▶ [Stored data]
■ ■ ■ ■ ■

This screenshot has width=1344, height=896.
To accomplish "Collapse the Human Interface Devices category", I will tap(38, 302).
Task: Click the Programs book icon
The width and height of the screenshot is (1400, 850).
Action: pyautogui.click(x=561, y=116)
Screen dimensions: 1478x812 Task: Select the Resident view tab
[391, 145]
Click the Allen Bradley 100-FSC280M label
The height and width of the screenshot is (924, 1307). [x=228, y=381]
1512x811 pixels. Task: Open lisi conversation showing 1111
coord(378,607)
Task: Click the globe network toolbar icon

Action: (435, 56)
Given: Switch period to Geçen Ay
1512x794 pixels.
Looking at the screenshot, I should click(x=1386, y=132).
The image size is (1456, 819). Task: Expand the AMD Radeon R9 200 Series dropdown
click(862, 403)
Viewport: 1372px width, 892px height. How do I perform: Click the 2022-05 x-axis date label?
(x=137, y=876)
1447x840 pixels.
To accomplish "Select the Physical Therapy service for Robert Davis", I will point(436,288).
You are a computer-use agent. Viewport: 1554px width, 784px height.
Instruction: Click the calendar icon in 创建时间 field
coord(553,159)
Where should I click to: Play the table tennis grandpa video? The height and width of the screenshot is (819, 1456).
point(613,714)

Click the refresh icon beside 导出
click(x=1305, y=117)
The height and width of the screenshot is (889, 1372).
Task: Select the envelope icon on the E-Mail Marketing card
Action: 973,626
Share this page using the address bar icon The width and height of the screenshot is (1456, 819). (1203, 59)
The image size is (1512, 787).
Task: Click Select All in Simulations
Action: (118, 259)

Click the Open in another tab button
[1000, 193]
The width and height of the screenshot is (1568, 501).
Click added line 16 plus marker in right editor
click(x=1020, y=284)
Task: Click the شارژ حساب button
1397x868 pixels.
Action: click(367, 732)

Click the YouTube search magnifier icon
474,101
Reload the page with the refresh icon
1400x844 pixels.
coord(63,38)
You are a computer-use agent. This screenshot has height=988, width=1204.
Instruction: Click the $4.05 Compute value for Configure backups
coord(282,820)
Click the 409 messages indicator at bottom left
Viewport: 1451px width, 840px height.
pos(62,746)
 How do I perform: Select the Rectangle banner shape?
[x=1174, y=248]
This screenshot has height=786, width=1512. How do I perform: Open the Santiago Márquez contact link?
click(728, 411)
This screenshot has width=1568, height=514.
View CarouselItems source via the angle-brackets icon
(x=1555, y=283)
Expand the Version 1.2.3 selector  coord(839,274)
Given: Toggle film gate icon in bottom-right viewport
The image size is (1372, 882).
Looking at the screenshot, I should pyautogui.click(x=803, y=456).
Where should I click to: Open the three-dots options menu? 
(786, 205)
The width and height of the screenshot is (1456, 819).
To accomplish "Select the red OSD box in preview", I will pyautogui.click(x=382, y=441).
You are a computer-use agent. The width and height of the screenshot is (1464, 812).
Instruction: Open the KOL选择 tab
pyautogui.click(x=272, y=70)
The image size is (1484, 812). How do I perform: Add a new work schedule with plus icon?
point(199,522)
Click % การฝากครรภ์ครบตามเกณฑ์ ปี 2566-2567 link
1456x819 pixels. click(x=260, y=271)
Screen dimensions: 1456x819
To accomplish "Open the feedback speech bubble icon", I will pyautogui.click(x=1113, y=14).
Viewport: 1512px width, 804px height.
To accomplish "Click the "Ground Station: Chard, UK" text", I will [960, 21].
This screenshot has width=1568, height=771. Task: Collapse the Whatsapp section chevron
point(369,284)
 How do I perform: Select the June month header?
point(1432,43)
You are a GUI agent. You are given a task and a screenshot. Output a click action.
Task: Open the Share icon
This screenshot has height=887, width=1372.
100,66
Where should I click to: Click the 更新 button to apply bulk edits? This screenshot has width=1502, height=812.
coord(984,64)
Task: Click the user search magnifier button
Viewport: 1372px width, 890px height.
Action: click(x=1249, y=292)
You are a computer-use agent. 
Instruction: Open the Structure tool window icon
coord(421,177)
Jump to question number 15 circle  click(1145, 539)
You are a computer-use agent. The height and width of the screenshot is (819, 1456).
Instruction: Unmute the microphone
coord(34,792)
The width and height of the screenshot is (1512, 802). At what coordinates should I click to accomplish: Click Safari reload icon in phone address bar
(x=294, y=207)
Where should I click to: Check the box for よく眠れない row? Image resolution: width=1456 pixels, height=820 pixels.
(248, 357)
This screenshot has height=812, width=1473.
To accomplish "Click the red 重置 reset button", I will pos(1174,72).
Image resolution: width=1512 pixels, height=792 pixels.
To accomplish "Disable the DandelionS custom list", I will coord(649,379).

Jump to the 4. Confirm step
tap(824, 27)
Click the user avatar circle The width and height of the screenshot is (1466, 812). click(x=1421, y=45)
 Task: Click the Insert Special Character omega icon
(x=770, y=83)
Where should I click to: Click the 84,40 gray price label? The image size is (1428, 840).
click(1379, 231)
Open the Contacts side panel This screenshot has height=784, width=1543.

■ ■ ■ ■ ■

▶ [REQUIRED ACTION]
Your answer should consist only of the lines above between the line holding "This screenshot has width=1568, height=514." and the line holding "Given: Toggle film", inclusive, each transcribed exactly.

▶ [TASK ANSWER]
This screenshot has width=1568, height=514.
View CarouselItems source via the angle-brackets icon
(x=1555, y=283)
Expand the Version 1.2.3 selector  coord(839,274)
Given: Toggle film gate icon in bottom-right viewport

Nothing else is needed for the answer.